Trigger Warning – This story contains information about sexual assault, violence, and/or suicide which may be triggering to survivors.
At age 60, Neurali has spent most of her life in the homes of her employers, cleaning their floors, washing their clothes, cooking their meals, raising their children. Like many maids in Ecuador, she often has faced long workdays with no workplace protections — routinely exploited by those she served, even physically and sexually abused.
In spite of Ecuadoran laws prohibiting child labor and exploitive conditions, many of the 300,000 domestic workers throughout Ecuador share Neurali’s story. They begin work as children (Neurali began working at age 10), hoping for an income to support their family or maybe an education that would offer better career opportunities.

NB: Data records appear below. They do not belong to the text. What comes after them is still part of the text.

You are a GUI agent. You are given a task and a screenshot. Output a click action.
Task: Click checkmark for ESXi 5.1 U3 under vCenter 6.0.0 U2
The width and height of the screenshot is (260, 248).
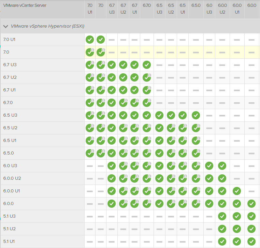point(222,216)
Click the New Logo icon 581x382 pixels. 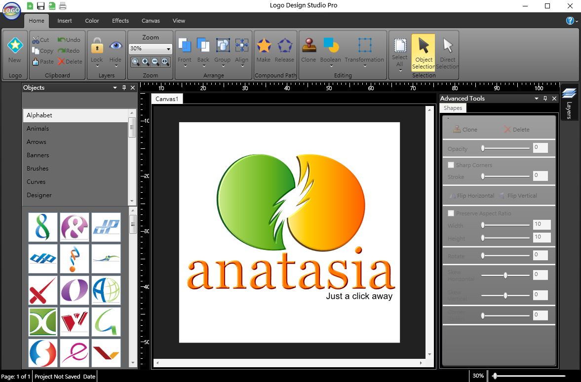point(15,46)
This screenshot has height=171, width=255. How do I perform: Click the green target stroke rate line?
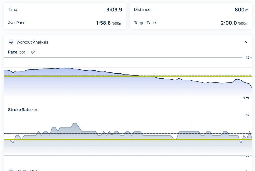[128, 139]
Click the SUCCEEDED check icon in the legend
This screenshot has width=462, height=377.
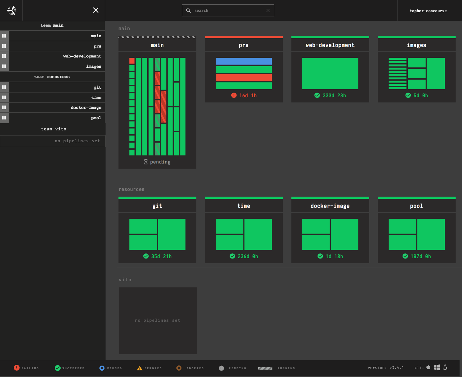coord(58,368)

When she was a young woman, Neurali moved by herself to Guayaquil, Ecuador’s coastal economic hub, for just those kinds of opportunities. “I heard I could make more money here for the same job,” she says. “I got a job and I was abused, made to sleep in the bathroom.” Hers is a common refrain among domestic workers in Ecuador: “It didn’t work out the way I had planned.”

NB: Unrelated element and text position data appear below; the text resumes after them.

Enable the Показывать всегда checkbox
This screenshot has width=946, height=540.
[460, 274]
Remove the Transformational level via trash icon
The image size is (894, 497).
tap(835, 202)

Part of the problem is that domestic work — whether in Ecuador or elsewhere — often isn’t valued as a legitimate profession and, therefore, those who practice it are not viewed as dignified workers — or at times even as human beings. “I was abused so much, at some point I thought, ‘If everyone is abusing me, then maybe they are right and I am not a human,’” Neurali says.
The devaluing of women and their work opens the door for exploitation, even when laws against those abuses exist, as they do in Ecuador.
In 2013, Ecuador became one of the first countries to ratify Convention 189, which the International Labour Organization approved to set the kind of labor standards Neurali and her colleagues have found so lacking: a minimum wage, paid leave, social security and other benefits that workers in other professions enjoy.